ÖZEL SEKTÖR DE YATIRIM YAPIYOR
Özel sektörün de elini artık taşın altına koyduğu görülüyor. Sözleşmeli tarım yapan büyük şirketlerin çiftçi eğitim ve destek programları, teknolojinin hızla üretim saflarında kullanımını destekliyor. Halihazırda PepsiCo, Migros gibi birçok şirket bu alanda anlaşmalı oldukları çiftçilere destek sağlıyor.
Vodafone Türkiye ve tarım teknolojileri şirketi TABİT ortaklığıyla Aydın'da kurulan 'Vodafone Akıllı Köyü'nde sulama, bitkisel ve hayvansal üretim maliyetlerinin en az yüzde 10 düşürülmesi hedefiyle dijital tarım uygulamaları teşvik ediliyor. 'Vodafone Dijital Tarım' uygulaması ise kullanıcılarına meteorolojik bilgi sunuyor, sulama ve gübreleme miktarı konusunda tavsiyelerde bulunuyor.

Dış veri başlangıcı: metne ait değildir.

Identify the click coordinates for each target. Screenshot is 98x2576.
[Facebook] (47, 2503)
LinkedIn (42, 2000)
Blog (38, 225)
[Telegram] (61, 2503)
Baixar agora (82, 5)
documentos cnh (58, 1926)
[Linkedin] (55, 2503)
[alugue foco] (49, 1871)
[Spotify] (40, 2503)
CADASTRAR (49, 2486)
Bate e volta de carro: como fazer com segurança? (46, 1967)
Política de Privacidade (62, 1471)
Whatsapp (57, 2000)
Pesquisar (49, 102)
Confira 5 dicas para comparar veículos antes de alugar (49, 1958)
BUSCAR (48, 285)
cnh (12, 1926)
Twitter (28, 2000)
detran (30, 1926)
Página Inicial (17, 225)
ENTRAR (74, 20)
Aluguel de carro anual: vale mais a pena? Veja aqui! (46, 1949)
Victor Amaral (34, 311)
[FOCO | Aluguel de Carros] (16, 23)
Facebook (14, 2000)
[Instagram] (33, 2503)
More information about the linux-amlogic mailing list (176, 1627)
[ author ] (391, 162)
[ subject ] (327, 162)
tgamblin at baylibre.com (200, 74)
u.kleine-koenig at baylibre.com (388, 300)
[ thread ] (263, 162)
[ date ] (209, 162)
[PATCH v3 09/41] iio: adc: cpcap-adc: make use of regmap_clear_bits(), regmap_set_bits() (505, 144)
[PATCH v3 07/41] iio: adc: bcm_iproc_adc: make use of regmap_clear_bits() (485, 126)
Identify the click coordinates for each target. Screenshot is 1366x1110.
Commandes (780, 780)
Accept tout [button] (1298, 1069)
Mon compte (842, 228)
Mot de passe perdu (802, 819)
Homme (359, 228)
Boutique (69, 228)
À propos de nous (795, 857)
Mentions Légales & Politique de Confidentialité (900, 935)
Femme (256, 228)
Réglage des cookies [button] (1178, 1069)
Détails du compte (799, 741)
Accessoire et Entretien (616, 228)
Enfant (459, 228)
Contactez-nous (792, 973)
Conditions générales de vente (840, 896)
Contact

Bir nesnelerin interneti uygulaması olan Turkcell Filiz ise gerçek zamanlı toprak ve hava ölçüm cihazlarıyla çiftçiye sulama, gübreleme ve ilaçlama konularında anlık bilgi sağladığı gibi, gerektiğinde uzman ziraat mühendisleriyle uzaktan danışmanlık hizmeti sunuyor. Türk Telekom ise ekili alanlar, seralar, su kaynakları ve canlı hayvan varlıklarının anlık takibi hizmetleri sağlıyor. Doktar, nesnelerin interneti, uydu verileri, büyük veri ve makine öğrenmesi ile çiftçilere dijital toprak analizinden, dijital haşere ve zararlı kontrolüne, ziraat mühendisi destek hattından anlık uydu verilerine kadar geniş bir yelpazede hizmet sunuyor. Tarım ve Sensör Sistemleri (TARSENS) uzak kızılötesi, termal ve multispektral kameralar ile bitkilerin gelişim ve sağlığını takip eden sensörler geliştirdi. STM Savunma Teknolojileri tarafından geliştirilmiş olan LAGARİ uydusu; sahada taktik görüntü ihtiyacının yakın gerçek zamanlı karşılanması, genel haritalama, orman ve bitki örtüsünün takibi, tarım alanlarının incelenmesi, afet takibi gibi amaçlara yönelik olarak görev yapacak keşif gözetleme takım uydu sisteminin ilk uydusu olma özelliğini taşıyor.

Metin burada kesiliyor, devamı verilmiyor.